This is not a trivial problem to solve. Assuming your DXF file contains various primitives like tracks and pads drawn out, you need to create an algorithm which draws cuts around them, to end up with a PCB something like this:
This is known as PCB isolation routing, and is in itself is non-trivial because (I assume) the tracks and pads will overlap in places, and so the algorithm has to be sure not to cut all the way around every primitive, but to cut around them in so far as to avoid cutting through any of them.
There are two ways you can approach this problem:
Vector: The 'best' way is to solve it using vectors. Calculate the set of lines and arc segments around each primitive, calculate where they intersect neighboring lines or arcs, and trim them to length so that they form a continuous loop around the copper net. This is the 'best' because the lines and arcs naturally translate into a simple set of G-Codes. However, it can be a pain to program, and you'll be working out lots of linear algebra, and dealing with a ton of tricky edge cases.
Bitmap: This way produces more bloated G-Code, but is easier to program. Simply render the image of your PCB at high resolution.
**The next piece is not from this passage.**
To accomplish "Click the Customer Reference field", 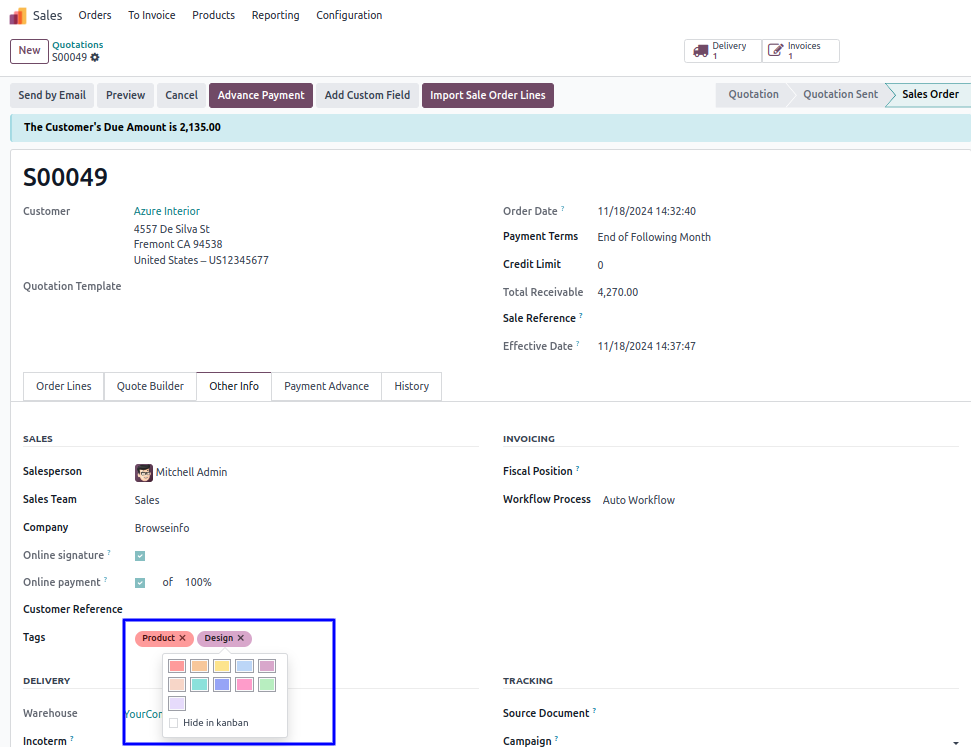I will (x=300, y=609).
But for each primitive, draw it wider by the width of the cutting tool, Then write an algorithm which follows the edges around the copper nets, generating G-Code commands as it goes. If you're smart, you can reduce the number of G-Code lines produced by detecting movement in straight lines, and only generating a G-Code command when you turn a corner. If you're really smart, you might even be able to detect arcs too:
You might want to go the next step and cut out the dead copper to have a PCB like this:
This is only a little harder, and involves offsetting your cutting paths, trimming them against each other, offsetting again, etc. Then finally joining up all of the concentric loops into one continuous path. This example image is not from a PCB, but it's the same principle:
Having written several similar programs, I can tell you from experience that it's not trivial. But it's also not impossibly hard. You'll have to decide how much time you have to spare on this problem. If you have less than a week (though I suggest at least two weeks), then I suggest you try out one of the many source code repositories out there which do this.